Imaginal

peinture de Marijk

Imaginal

 

Toutes les fictions, projections, fantasmes

Sont des imputations imaginaires.

Tant qu’on en ignore leur co-émergence d’apparence/vide

Nous serons sous l’emprise de la soif discriminante

Qui gâche la festivité de la nature innée.

 

Place-toi en la racine d’où l’image advient (tib. mi lam [1] ).

Cauchemar ou rêve, cela reste le sceau de l’Imaginal.

Illusion ou éveil, il se prête à tout.

Que l’on acquiesce ou que l’on réfute

Son langage a le secret de l’évidence.

 

Sa signifiance est loisible (sambhoga) en toute occasion.

Sa toute relativité (nirmana) est la bienfaisance (sugata) même.

Son mantra [2] intime coule dans nos souffles de l’âme.

Son oraison résonne aux portes des six mondes.

Sa voix s’immisce en toute expression.

Sa transmission est aurale.

 

Quoi qu’on pleure, quoi qu’on hurle, quoi qu’on taise

C’est toujours de notre cœur que l’on parle.

Ne cessons donc pas de parler de soi et de l’autre,

Entre nous, du monde et de la vie,

De la mort et du temps qu’il fait.

 

La futilité est le luxe de son abondance

Et son silence n’a rien trouvé de mieux

Que l’escorte des mots,

Bruissement de notre frêle humanité

Qui n’est pas prête de s’éteindre

N’en déplaise aux rabat-joies.

 

Lama Shérab Namdreul (août 2023)

 

 

 



[1] Plutôt que « yoga du rêve » il me semble plus juste de parler de « yoga de l’imaginal ».

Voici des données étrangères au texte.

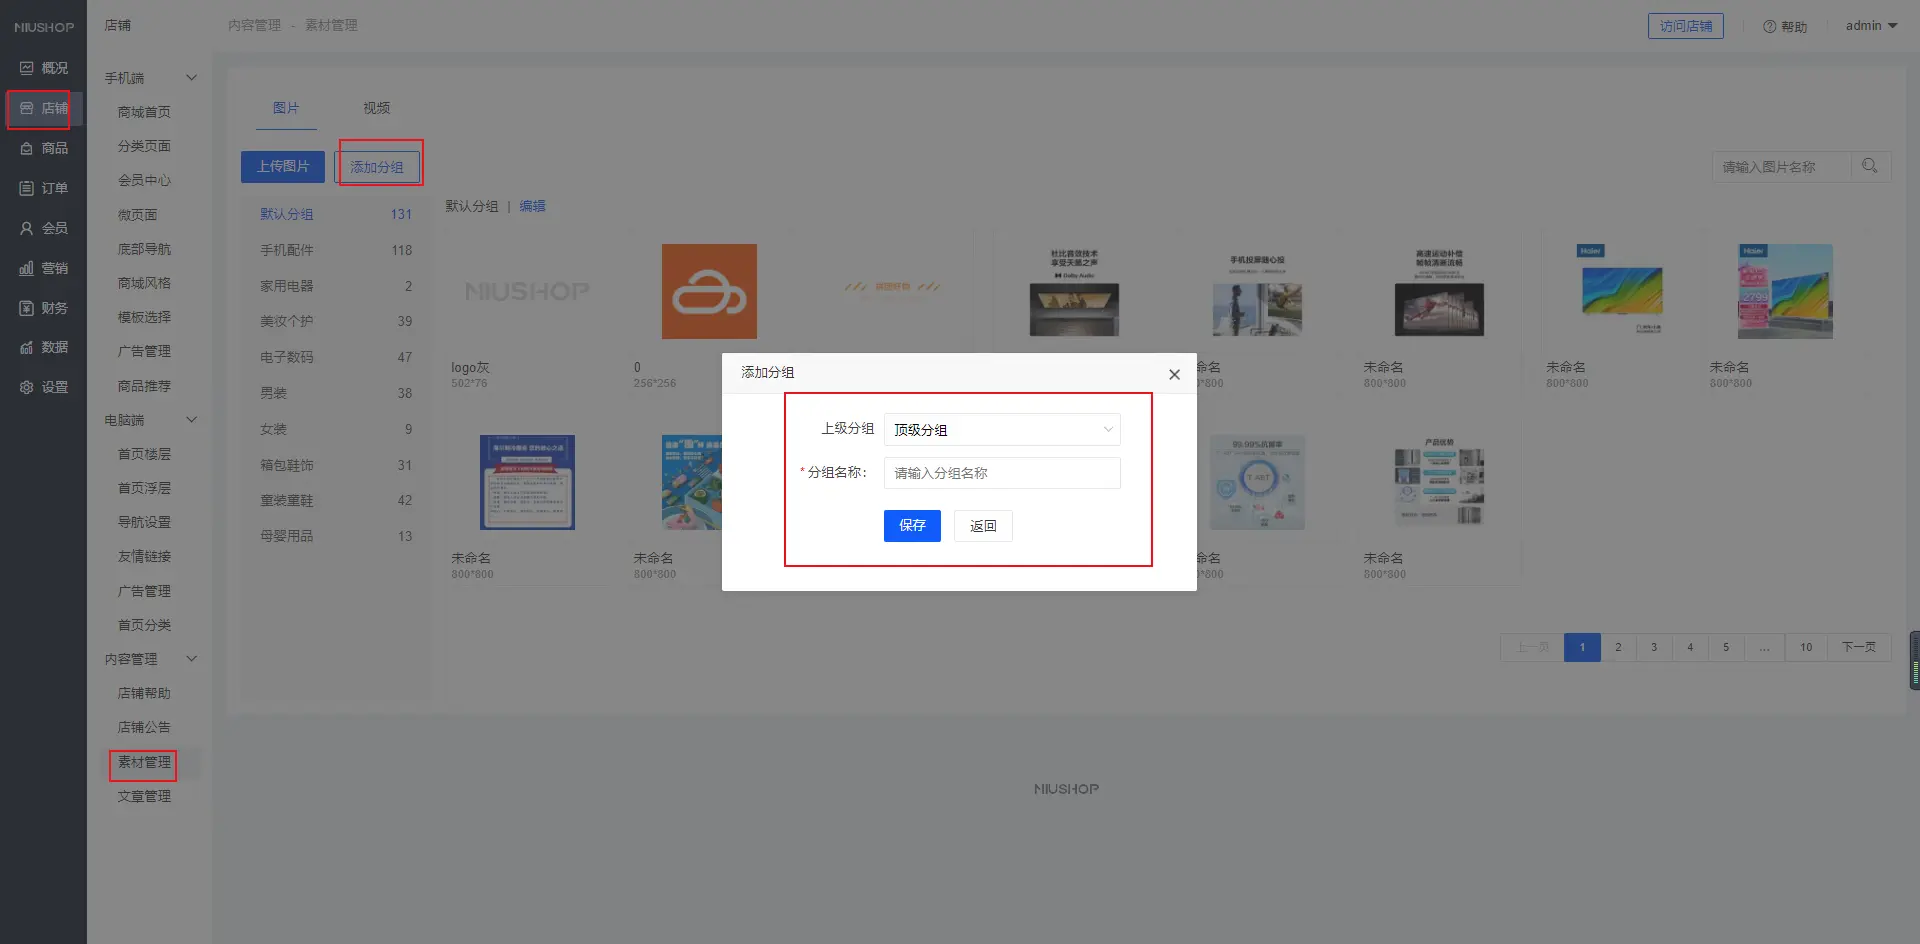Click the 返回 button in dialog
The height and width of the screenshot is (944, 1920).
coord(982,526)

[2] Après les yogas de la récitation extérieure et intérieure lors de la phase de génération (tib.kyé rim), vient le yoga de la célébration (tib. ngak) secrète, intime (tib. sang) de ce qui nous est caché en raison de notre ignorance. C’est la célébration du Verbe quand le mental (sct. manas, tib. yid) est préservé (sct. tra, tib. kyob) du discours imputatif.